What is being asked » Within the listing below, locate all lines containing the word "volt". Copy each one.

----------------

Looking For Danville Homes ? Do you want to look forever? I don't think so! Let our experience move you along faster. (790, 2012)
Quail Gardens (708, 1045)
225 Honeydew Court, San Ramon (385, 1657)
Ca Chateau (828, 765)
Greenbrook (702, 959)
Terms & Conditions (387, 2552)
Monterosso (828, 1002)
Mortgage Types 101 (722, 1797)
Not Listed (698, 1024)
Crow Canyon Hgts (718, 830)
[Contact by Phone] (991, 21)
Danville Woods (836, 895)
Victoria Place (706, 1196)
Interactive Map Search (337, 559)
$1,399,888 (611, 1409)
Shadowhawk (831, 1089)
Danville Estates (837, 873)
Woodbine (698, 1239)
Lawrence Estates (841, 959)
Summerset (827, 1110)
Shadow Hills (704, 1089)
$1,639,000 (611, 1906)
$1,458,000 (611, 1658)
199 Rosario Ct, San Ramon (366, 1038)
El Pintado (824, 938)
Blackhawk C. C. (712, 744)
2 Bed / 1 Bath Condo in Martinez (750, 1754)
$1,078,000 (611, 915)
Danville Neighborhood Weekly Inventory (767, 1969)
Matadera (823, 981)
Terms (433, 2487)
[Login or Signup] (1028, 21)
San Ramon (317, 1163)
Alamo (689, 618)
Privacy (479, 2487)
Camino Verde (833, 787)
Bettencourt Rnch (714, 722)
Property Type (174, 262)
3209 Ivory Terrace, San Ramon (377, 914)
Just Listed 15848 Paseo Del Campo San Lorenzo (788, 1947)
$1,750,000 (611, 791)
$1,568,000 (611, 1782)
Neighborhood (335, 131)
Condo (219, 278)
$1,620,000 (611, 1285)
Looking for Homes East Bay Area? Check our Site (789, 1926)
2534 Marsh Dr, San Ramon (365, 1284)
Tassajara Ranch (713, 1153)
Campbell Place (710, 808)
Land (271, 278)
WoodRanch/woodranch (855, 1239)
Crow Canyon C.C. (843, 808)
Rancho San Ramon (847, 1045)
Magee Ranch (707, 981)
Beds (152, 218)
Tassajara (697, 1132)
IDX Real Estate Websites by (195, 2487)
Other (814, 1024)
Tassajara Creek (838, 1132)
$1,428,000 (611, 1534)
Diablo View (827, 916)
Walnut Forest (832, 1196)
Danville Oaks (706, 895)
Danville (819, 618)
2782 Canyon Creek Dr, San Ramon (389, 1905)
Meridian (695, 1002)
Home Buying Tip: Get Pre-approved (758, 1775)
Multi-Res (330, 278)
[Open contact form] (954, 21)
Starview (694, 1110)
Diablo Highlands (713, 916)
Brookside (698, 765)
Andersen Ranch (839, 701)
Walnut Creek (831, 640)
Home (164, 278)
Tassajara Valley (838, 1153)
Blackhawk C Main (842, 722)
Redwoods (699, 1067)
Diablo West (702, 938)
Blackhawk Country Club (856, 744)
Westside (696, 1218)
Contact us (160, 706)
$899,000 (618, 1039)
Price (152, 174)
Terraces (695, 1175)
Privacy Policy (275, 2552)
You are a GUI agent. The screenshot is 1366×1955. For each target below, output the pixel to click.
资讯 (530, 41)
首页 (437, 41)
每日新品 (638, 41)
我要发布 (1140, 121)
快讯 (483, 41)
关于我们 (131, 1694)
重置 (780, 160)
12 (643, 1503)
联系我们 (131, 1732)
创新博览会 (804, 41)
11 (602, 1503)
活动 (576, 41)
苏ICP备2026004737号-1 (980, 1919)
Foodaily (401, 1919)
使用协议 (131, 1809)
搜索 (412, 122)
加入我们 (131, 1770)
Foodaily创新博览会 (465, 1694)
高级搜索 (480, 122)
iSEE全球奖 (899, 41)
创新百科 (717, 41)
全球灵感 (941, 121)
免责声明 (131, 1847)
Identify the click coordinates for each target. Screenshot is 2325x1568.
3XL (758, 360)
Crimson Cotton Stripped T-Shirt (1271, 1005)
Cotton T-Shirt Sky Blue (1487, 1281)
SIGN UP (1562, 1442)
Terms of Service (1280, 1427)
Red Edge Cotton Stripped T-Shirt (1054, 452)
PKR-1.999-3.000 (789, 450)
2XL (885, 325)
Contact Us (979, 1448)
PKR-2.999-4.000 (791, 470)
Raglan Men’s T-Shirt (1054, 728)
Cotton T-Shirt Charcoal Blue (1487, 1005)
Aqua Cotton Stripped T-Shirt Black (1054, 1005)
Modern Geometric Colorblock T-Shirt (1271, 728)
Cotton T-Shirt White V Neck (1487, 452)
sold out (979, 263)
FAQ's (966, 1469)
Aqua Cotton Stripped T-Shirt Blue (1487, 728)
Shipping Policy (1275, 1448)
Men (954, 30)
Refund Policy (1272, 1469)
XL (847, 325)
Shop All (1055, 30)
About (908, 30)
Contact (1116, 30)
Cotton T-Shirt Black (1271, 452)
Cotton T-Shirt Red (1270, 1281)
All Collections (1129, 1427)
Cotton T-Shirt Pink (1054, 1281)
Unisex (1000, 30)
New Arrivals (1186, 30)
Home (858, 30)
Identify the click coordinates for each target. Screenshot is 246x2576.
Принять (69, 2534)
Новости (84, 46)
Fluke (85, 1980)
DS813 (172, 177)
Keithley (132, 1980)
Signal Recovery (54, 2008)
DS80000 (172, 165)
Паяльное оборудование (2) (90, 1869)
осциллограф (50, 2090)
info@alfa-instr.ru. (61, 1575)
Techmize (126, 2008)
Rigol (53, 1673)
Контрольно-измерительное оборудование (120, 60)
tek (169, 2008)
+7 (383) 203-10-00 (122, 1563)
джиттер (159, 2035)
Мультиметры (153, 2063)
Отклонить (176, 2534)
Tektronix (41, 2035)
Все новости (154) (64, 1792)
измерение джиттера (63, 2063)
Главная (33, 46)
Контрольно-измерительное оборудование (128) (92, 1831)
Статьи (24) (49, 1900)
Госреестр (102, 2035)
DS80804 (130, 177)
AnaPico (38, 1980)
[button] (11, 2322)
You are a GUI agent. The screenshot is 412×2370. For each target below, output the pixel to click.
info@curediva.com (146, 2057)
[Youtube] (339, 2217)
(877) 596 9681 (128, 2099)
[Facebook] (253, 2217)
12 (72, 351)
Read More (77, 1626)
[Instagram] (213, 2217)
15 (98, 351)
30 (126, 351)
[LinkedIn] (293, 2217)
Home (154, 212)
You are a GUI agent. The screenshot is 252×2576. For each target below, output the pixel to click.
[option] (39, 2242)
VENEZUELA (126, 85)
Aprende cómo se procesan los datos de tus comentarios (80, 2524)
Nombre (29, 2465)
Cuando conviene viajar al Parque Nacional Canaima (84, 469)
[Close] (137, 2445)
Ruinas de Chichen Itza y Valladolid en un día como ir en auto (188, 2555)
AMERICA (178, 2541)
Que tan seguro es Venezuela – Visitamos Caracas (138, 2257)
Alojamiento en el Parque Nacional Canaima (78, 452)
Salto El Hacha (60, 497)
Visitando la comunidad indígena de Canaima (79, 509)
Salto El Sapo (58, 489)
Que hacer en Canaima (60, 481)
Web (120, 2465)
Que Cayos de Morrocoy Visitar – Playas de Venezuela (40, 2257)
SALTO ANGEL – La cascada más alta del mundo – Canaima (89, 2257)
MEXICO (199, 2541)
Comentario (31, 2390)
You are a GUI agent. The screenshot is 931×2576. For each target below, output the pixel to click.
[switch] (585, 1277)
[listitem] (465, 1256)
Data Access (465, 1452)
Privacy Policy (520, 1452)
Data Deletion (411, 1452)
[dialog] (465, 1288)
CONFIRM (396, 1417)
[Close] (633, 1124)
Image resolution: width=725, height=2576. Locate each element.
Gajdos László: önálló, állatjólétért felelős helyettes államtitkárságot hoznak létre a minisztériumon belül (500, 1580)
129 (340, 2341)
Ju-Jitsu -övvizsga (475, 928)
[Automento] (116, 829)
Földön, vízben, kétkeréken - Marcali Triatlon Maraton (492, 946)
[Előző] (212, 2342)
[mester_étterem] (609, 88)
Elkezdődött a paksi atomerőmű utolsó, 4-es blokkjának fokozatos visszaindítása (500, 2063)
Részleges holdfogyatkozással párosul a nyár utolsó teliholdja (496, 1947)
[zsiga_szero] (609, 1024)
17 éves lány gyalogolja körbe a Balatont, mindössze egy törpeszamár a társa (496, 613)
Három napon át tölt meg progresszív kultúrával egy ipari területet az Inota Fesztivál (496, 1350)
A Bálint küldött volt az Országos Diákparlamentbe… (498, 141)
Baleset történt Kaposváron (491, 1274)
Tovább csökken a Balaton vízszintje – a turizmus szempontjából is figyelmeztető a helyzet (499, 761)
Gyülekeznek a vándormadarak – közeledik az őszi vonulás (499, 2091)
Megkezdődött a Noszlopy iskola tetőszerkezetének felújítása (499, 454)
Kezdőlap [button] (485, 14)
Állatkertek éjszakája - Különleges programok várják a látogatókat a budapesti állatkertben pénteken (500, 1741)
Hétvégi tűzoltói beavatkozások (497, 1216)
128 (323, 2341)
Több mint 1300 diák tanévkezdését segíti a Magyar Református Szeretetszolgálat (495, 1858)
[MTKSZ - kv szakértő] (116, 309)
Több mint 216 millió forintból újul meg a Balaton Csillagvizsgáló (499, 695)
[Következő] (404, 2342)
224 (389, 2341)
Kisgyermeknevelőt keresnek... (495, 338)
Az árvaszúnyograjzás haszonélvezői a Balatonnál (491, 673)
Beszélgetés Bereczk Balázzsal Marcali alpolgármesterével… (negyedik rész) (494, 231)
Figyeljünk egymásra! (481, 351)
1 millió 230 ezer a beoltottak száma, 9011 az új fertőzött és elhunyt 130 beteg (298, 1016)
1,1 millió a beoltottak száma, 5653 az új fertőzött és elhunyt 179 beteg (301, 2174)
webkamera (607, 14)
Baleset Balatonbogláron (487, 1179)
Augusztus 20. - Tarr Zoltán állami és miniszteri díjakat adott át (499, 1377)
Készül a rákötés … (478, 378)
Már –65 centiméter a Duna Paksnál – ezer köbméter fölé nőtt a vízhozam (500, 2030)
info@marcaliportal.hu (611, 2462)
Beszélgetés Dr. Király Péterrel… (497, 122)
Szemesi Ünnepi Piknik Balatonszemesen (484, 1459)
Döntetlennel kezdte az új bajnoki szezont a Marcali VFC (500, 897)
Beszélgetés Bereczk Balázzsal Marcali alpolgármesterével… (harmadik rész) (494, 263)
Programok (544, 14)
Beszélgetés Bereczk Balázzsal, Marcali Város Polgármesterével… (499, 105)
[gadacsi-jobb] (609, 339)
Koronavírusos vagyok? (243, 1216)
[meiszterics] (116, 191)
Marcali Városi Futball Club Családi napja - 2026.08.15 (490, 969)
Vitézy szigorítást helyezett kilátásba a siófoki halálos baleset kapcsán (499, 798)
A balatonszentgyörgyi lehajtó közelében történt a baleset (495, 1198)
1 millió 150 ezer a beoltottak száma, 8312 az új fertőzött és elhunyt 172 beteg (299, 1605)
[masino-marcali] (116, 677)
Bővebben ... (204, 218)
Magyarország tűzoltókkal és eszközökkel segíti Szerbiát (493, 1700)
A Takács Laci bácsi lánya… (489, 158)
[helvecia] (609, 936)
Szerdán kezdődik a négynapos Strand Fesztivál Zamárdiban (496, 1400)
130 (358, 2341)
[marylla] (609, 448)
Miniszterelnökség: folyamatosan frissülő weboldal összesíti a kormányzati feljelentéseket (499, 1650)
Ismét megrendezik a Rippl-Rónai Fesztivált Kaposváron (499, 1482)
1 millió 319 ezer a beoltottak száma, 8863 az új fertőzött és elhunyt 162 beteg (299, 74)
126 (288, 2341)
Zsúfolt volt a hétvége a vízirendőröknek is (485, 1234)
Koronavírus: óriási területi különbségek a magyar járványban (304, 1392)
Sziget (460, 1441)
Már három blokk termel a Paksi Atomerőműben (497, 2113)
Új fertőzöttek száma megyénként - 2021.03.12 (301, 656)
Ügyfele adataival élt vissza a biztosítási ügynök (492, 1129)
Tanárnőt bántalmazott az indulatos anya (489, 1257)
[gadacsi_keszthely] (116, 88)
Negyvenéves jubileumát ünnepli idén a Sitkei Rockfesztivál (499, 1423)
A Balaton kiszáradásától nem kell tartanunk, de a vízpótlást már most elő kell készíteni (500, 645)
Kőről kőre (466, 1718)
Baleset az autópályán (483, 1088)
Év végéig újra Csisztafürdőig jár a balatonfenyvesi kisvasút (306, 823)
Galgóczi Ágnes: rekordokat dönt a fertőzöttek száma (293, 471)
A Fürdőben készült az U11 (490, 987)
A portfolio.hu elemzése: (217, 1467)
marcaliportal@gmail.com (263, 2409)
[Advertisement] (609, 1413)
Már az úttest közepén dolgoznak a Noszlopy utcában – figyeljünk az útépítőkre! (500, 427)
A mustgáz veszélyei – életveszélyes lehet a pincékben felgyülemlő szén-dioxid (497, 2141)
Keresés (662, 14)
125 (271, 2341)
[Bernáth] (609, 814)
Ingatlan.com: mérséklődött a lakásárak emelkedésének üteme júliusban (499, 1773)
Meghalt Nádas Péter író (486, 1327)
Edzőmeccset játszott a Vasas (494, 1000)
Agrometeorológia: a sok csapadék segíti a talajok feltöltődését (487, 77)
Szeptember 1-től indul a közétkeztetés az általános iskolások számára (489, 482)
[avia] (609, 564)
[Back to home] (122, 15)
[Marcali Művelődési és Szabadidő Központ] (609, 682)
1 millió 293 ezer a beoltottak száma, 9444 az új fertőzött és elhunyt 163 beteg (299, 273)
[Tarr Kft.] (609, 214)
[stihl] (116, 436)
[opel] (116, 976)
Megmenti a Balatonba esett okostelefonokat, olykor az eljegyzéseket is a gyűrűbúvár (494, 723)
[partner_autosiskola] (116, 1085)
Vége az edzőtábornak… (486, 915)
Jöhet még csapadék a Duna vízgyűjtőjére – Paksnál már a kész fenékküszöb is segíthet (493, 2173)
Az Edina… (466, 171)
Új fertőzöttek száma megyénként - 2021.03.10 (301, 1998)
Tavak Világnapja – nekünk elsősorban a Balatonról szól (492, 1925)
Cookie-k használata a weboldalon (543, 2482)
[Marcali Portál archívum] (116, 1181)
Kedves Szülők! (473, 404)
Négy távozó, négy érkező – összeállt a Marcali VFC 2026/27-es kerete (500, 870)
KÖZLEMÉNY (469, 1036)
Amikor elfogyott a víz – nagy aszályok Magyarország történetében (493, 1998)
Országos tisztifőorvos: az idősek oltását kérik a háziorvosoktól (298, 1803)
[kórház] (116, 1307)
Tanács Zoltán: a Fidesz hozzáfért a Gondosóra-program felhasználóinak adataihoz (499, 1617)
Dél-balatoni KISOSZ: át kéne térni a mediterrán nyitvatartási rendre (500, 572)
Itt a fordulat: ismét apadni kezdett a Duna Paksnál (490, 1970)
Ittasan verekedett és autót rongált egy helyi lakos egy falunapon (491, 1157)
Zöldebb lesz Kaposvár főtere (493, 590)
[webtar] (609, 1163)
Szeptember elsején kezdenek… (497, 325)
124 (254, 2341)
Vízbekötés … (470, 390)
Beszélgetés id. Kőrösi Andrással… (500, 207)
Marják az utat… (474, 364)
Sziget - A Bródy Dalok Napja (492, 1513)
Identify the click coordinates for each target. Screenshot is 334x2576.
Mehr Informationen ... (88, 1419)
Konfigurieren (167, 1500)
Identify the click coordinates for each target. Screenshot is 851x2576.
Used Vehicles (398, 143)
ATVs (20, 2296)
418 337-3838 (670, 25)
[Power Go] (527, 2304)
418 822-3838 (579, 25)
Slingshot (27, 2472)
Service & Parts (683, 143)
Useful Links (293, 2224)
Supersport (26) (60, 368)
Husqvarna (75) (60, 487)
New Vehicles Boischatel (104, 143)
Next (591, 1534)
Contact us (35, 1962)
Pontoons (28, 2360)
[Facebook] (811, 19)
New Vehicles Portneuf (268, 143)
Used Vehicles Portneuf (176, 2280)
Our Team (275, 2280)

----------------

Answer to the exercise »
A Bálint küldött volt az Országos Diákparlamentbe… (498, 141)
Zsúfolt volt a hétvége a vízirendőröknek is (485, 1234)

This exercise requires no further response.